Though the president enjoyed many of these films, he said he preferred what he called “the golden oldies.” Those were the movies of his era – the 1940s, 50s and 60s. He felt they emphasized patriotism, celebrated heroes and were wholesome. In other words, entertaining.

Especially in our era of great cynicism, Americans could certainly benefit from seeing movies that Reagan starred in like “Knute Rockne, All American” (1940), about a football player who left everything on the field, or “Hellcats of the Navy” (1957), about a heroic commander who risked it all to save his crew.

Some of today’s producers and directors appear to have forgotten that uplifting movies, rather than those that underscore our differences, are capable of inspiring positive social change.

By the 1980s, something seemed amiss, and President Reagan noticed it. He was offended, for example, by the 1981 film “9 to 5,” which had an extended scene showing stars Jane Fonda, Lily Tomlin and Dolly Parton all smoking pot.

The president also thought that films showed far too much sex and violence. One of the movies that bothered him most was a weird 1985 film called “Kiss of the Spider Woman.” While he knew that times changed, he still felt movies should leave more to the audience’s imagination.

What the president was most unwilling to tolerate, however, was the seemingly anti-American sentiment that had begun to creep into the motion picture industry.

Yes, there were films in those years like “Rocky,” “Top Gun” and “Rambo” – all of which President Reagan loved for their support of the nation and the military. But everyone knows these films would find a much harder time getting made today. And they certainly wouldn’t win fans among many of Hollywood’s elites.

Although some pro-American military films still make it to the big screen, they’re regularly denounced by influential critics. “Lone Survivor” (2013) was described by Richard Corliss of Time as “convenient propaganda,” by Amy Nicholson of the LA Weekly as “a jingoistic snuff film,” and by Keith Uhlich of Time Out as being filled with “childish machismo.”

Nevertheless, “Lone Survivor” clearly struck a chord with Middle America, earning $125 million in box office revenue in North America alone. Yet the film received only two minor Academy Awards nominations: Best Sound Editing and Best Sound Mixing.

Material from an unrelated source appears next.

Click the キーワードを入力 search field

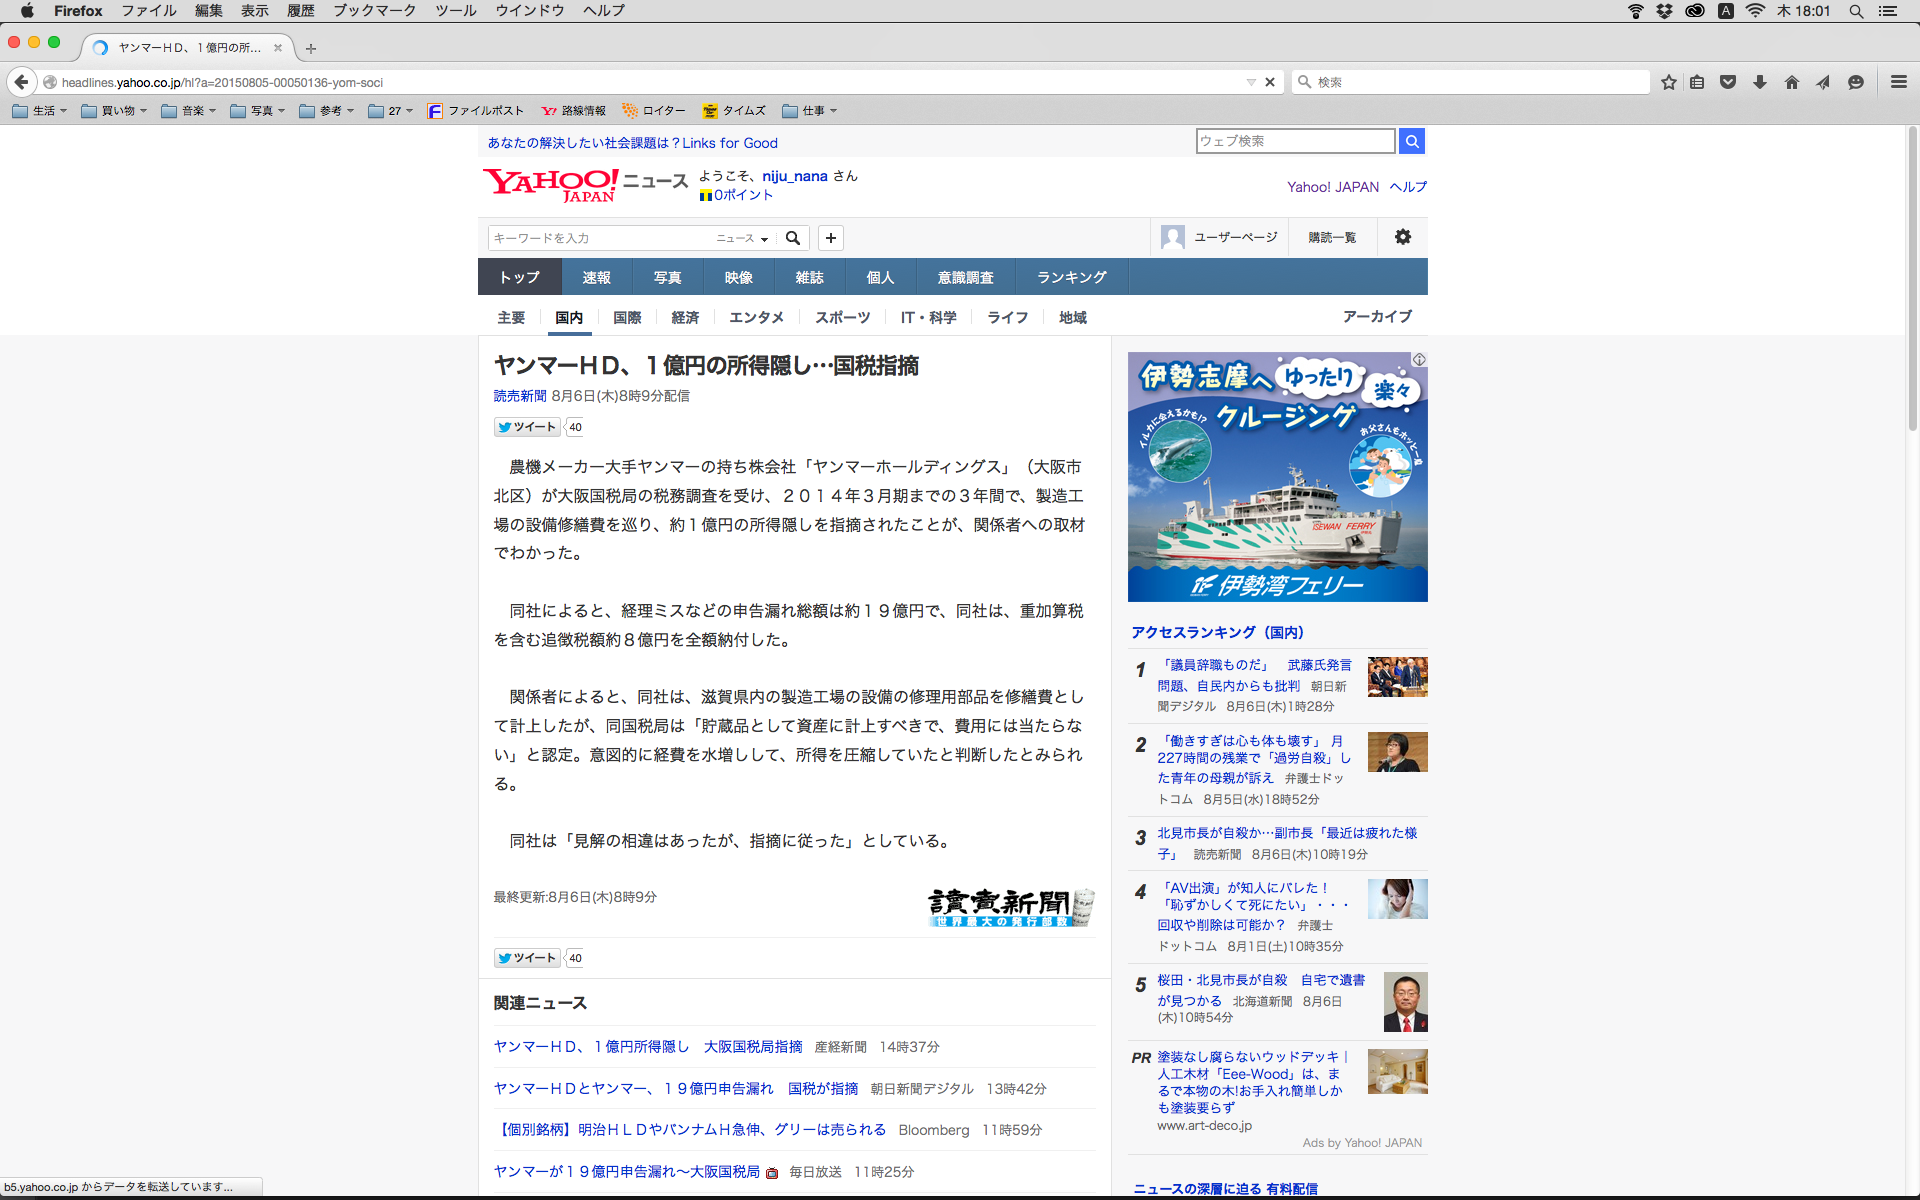point(598,238)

Similarly Clint Eastwood’s “American Sniper” (2015) was beloved by audiences. It garnered an 84 percent on Rotten Tomatoes and with $350 million, was the highest-grossing film of 2014 in the U.S. Lo and behold, it was slammed by many critics, one even characterizing it as “an often lazy and somewhat hazy propaganda film.”

Instead, in 2017 Hollywood pushed movies like George Clooney’s “Suburbicon,” which some viewers interpreted as a commentary on the supposed implicit racism in America’s suburbs. The widely-acclaimed “The Post” has been sharply criticized for its liberal mythmaking. And, of course, there was Al Gore’s “Inconvenient Truth sequel, which most Americans simply ignored.

If Hollywood wishes to survive, it must reconnect with the American people by rediscovering themes that define the nation’s spirit: courage, imagination, good behavior and justice – and by refraining from the shaming, moral judgments and condescension that turns off Americans who don’t live in a handful of pockets on the coasts.

Perhaps Hollywood could learn a thing or two by examining the life of Ronald Reagan, one of the movie industry’s most recognizable faces – who made over 50 movies, was twice elected president of the Screen Actors Guild and was the most unabashed champion of “the motion picture business” that continues to be neglected by its sanctimonious modern-day guardians.

One story President Reagan was fond of telling us at Camp David was about Harry Warner, one of the four founding brothers of the Warner Brothers film studio. During the silent film era, Warner was approached about the idea of using new technology to have actors talk in pictures. He responded by saying: “Who the hell wants to hear actors talk?”

With an obvious nod toward what he achieved after he left Hollywood, Reagan would always laugh when he told that story. But given what we’re likey to hear Sunday night, maybe Harry Warner had a point.